2. The clamping and positioning device according to claim 1, characterized in that: A pivot hole (101) and a positioning hole are formed on the side wall of the clamp seat (1); the pivot hole (101) is coaxially arranged with the through hole (201) on the pressure tongue (2); a positioning pin (13) passes through the positioning hole and is coaxially arranged with the connecting hole (201) on the pressure tongue (2) in the use state.

3. The clamping and positioning device according to claim 2, characterized in that: A mounting hole (10) is formed on the clamp seat (1), the input end of the cylinder (3) is located in the mounting hole (10), and a through hole is formed on the input end of the cylinder (3); a connecting shaft passes through the side wall of the clamp seat (1) and the through hole of the input end of the cylinder (3), and a through hole is also formed on the output end of the cylinder (3), and the through hole is passed through by another connecting shaft and connected to the through hole (220) on the pressure tongue (2).

4. The clamping and positioning device according to claim 3, characterized in that: The width of the step (11) is 17±2mm.

5. The clamping and positioning device according to claim 4, characterized in that: The pressure tongue (2) includes an integrally formed input part (22) and output part (23); the bottom end of the input part (22) forms a receiving groove (221) for accommodating the output end of the cylinder (3), and the through hole (220) is formed on the groove wall of the receiving groove (221); the connecting hole is provided on the input part (22) and located on one side of the through hole (220); the upper pressure rod (21) is provided on the output part (23); the height of the input part (22) is less than the height of the output part (23), and an obtuse angle is formed between the upper surface of the input part (22) and the upper surface of the output part (23), and the transition is rounded; the lower surface of the input part (22) and the lower surface of the output part (23) have a height difference and a straight transition.

6. The clamping and positioning device according to claim 5, characterized in that: The obtuse angle between the input section (22) and the output section (23) is in the range of 165°±2°.

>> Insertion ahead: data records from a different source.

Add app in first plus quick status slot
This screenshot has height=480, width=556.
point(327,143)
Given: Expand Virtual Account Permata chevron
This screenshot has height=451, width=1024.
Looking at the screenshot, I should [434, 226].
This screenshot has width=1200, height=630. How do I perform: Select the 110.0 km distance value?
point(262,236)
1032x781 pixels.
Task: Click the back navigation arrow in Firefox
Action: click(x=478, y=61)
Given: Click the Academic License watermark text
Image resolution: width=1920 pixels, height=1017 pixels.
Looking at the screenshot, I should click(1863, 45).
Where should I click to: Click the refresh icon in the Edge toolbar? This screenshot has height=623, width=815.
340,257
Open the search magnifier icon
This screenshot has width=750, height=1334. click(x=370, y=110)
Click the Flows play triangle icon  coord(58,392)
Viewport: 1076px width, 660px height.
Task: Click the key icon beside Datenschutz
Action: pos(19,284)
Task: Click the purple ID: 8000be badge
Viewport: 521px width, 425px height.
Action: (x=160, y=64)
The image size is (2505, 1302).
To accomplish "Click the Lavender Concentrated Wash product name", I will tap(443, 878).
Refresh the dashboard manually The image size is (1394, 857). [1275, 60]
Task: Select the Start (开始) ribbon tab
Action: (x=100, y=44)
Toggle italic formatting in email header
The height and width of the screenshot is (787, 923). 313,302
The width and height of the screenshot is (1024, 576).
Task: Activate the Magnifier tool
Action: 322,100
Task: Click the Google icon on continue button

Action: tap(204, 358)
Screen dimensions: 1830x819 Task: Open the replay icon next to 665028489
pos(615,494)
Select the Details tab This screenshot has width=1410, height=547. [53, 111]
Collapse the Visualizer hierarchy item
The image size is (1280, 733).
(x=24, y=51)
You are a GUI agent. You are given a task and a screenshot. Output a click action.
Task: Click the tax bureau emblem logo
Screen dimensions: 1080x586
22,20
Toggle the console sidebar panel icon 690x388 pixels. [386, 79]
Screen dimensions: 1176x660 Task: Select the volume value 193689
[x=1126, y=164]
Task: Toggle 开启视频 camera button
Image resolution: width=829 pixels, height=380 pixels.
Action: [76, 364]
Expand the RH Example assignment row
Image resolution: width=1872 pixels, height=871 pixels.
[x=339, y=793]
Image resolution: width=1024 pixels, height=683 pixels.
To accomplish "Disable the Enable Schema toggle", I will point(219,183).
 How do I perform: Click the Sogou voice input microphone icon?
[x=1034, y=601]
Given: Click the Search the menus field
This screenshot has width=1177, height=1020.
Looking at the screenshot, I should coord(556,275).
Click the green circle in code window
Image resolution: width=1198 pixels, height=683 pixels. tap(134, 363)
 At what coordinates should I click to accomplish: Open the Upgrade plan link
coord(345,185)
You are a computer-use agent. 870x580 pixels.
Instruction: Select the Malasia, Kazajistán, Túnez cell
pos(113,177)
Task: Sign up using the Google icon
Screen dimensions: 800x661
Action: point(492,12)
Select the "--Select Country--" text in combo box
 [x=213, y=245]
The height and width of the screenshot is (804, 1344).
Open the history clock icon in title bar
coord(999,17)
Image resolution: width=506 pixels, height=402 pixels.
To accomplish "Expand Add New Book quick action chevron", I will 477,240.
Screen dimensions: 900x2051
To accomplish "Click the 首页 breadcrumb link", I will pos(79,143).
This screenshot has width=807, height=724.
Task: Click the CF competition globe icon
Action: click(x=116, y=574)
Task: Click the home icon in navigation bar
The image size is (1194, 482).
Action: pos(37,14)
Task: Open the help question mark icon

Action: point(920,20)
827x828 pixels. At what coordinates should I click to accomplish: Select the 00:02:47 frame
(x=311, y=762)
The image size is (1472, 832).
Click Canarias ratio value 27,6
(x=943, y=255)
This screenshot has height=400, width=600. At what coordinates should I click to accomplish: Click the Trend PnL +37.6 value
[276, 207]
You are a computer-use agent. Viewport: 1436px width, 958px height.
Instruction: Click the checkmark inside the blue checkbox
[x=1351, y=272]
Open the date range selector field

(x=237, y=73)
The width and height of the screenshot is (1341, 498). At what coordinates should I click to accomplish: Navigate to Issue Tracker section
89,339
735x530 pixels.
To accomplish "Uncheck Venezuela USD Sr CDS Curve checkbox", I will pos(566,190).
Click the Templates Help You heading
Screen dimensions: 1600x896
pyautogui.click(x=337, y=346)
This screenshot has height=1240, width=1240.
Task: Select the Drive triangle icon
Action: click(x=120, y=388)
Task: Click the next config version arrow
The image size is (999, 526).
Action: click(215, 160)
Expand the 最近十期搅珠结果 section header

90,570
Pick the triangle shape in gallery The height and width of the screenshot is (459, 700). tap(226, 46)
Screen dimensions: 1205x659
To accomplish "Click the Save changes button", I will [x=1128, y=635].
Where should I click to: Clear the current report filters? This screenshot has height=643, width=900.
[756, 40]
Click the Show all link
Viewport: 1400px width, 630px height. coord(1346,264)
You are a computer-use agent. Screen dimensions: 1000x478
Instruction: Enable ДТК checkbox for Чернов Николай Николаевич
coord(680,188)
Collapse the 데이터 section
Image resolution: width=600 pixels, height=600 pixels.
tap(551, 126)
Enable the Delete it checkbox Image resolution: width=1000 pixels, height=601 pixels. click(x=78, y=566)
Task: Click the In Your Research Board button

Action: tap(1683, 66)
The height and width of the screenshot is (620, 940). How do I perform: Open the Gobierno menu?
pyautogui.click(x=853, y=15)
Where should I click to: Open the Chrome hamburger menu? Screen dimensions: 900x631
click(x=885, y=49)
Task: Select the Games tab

7. A laser cutting device for positioning and cutting sheet metal; characterized in that: The device includes a clamping and positioning device as described in any one of claims 1 to 6, a worktable, and a cutting machine; the clamping and positioning device is fixed on the worktable, the cutting machine is located above the worktable, and the cutting machine moves relative to the clamping and positioning device to perform high-speed cutting of the sheet metal in the planar direction.